The universe is no narrow thing and the order within it is not constrained by any latitude in its conception to repeat what exists in one part in any other part. Even in this world more things exist without our knowledge than with it and the order in creation which you see is that which you have put there, like a string in a maze, so that you shall not lose your way. For existence has its own order and that no man's mind can compass, that mind itself being but a fact among others.

posted by xmutex at 1:22 PM on October 18, 2006 [2 favorites]


Great quote, xmutex.
posted by weapons-grade pandemonium at 1:31 PM on October 18, 2006


"It's like watching William Faulkner dying of AIDS".

That's a pretty perfect fucking description.
posted by Alex404 at 1:35 PM on October 18, 2006


Wow, that last link was great. I had no idea he was chillin' with scientists these days.

Thanks! There's a longer article in -- I think it was the July or August, 2005 issue of Vanity Fair, which goes into more detail about his life in Santa Fe and his relationship with the Santa Fe institute. Unfortunately, it doesn't appear to be online. But if you want to learn more, that might be worth checking out.
posted by jason's_planet at 1:39 PM on October 18, 2006


"It's like watching William Faulkner dying of AIDS".

Yes, exactly, perfect description. Man, I love ole Cormack McC. I think I've read Sutree about six times.
posted by Divine_Wino at 1:42 PM on October 18, 2006


I read Blood Meridian while camping in NE Thailand. Even with the lush jungle around me, I still felt like I was sitting in the middle of a wasteland everytime I put the book down. McCarthy is a wonderfully bleak writer.
posted by Falconetti at 2:04 PM on October 18, 2006


Okay Divine_Wino, I've got a question: What other McCarthy are you fond of besides Sutree?

I'm asking because recently it seems to me like there are two types of Cormac McCarthy readers. One camp thinks that the Sutree/Outer Dark/older stuff is really his best, while the other camp is really into Blood Meridian and the border trilogy and his newer work.
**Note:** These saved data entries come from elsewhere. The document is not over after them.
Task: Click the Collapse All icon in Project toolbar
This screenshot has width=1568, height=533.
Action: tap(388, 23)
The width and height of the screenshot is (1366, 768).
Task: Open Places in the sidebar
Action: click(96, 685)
Oh, and Greg Nog, I am totally going to use the "Faulkner dying of AIDS" description from now on, thanks.
posted by drumcorpse at 2:09 PM on October 18, 2006


great quote xmutex
posted by vronsky at 2:17 PM on October 18, 2006


that scene w/ the dancing bear in Blood Meridian still makes me want to cry...
posted by cgs at 2:23 PM on October 18, 2006 [1 favorite]


I enjoyed The Road and was struck by how many zombie movies he's been watching, or at least decided to channel.
posted by bardic at 2:24 PM on October 18, 2006


I've been reading Blood Meridian for months now (not a light read, as I keep wanting to read and re-read the same sentence so as to absorb the music of his writing)... this post is a great compliment to the book.

Thanks!
posted by basicchannel at 2:27 PM on October 18, 2006


I don't really anything meaningful to contribute to this conversation except that cormac mccarthy is the greatest author I've ever read. I randomnly picked up blood meridian off the shelf of an airport bookstore (!!!) when I was in high school, and it changed my life. I have the road sitting on the table in front of me waiting for me to pick it up, but I have to wait a little bit and brace myself for what I'm sure is going to be soul crushing read.
posted by youthenrage at 2:39 PM on October 18, 2006


I finished The Road last week while sitting in the corner at Big Boy eating a patty melt and drinking a cup of coffee. The waitress actually asked if I was ok, seeing as how I seemed to be sobbing in my seat.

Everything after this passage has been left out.